To Sarah Mannering, Romford, Essex- Loving wife and child I write you this to let you know that I am Determined to go to the East Indies Immediately so I would have you Never think to see me no more. I would have you go to the Overseer and make him Carry you home. I am tired of my life in England and Therefore By God I will go to the East Indies Directly. I shall [en]list in the morning. May God attend you which shall be the Constant Prayer of your Disturbed husband which is ruined Forever. If I shall live to return again I will come to see you. Pray God Bless you and my Child forever.

From yours, William Mannering.

Presumably, since he was going to enlist and go to the ‘East Indies’, he was intending to join the army of the East India Company, which effectively governed the sub-continent. Whether he did or not, or just went away and changed his name, we cannot know, or why he considered himself to be ‘ruined’.

William seems confident that the Overseers will take Sarah ‘home’ – perhaps to Purleigh – but he was ignorant in this respect of the Poor Law. When Sarah married him, his place of settlement became hers, too, even if she had never set foot there.

The 1662 Act of Settlement had established the tenet that everyone had a place of settlement where you could legally obtain Poor Law relief.  Further legislation in the 1690s said that you could gain a settlement through, birth, marriage, apprenticeship, regular employment for a period of a year, renting a house worth £10 per annum, paying parochial taxes, or serving as a parish office.  William had told Sarah that his place of settlement was Lydd on the Romney Marsh, though she did not know why.  Records do not show that he was born there, so presumably he must have have claimed to have been apprenticed there or worked there for a year. It is an unusual place for an Essex man to be sttled. 

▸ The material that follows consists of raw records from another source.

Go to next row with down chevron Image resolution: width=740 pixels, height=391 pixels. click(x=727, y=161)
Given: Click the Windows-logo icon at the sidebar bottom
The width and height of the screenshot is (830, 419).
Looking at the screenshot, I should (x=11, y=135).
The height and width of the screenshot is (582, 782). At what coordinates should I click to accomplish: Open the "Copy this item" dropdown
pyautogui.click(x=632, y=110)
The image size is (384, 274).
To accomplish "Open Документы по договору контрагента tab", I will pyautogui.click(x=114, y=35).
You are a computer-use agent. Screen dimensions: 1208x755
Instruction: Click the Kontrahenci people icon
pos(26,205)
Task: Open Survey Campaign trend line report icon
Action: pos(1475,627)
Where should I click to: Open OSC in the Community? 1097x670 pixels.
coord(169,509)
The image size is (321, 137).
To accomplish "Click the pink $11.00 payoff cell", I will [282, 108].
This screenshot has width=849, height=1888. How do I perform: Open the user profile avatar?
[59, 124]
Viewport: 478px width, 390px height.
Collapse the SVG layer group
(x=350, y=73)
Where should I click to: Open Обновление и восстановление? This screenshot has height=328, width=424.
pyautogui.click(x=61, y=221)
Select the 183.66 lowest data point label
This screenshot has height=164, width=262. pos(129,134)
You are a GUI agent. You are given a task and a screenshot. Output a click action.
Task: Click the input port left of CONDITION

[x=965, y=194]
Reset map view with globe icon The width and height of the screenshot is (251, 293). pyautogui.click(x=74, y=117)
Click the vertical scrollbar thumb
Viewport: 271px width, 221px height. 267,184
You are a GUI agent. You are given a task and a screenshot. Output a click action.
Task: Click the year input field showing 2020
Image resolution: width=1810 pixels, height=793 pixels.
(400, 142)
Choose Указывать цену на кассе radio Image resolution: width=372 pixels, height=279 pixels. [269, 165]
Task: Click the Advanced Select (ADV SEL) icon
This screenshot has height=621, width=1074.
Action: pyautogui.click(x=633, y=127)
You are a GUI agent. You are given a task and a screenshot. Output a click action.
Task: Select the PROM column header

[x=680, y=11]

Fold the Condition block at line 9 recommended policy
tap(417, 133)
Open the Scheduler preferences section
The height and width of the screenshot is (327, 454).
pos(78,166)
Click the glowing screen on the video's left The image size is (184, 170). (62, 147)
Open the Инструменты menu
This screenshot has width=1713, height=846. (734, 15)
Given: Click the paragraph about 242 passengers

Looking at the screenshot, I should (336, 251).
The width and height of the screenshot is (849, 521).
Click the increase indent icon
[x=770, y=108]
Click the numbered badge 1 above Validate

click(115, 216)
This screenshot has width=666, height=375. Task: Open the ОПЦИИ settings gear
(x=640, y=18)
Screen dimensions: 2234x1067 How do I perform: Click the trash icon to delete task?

Sarah evidently could not shift for herself, and two weeks later she was arrested while begging and taken before a magistrate. She told them that her husband’s place was at Lydd. The magistrate, a man called Bynion, issued a vagrant pass and she was sent to Lydd, some eighty miles distant and a three- or four-day journey, depending on the state of the roads in early February.  The Romford authorities arranged her transport to Rainham in Kent and then found a man called Arnold at a public house there to take her on the second leg of the journey in his cart.

The Ship Inn, Lydd

Lydd is now a small town and was then even smaller, most of its population officially engaged in fishing and unofficially in smuggling. On arrival, Arnold headed for the Ship inn, where he made enquiries and was told he should speak to Mr Gilbert, the Deputy Overseer of the Poor.  Gilbert made his own enquiries and told Sarah the next day that her husband did not have settlement in Lydd and that she could not stay. He gave her another vagrant pass and ten shillings and sixpence and told her to leave the town.  Since she is described as being visibly pregnant, ‘big with child,’ knew no-one locally and the weather was then freezing, this seems incredibly callous.  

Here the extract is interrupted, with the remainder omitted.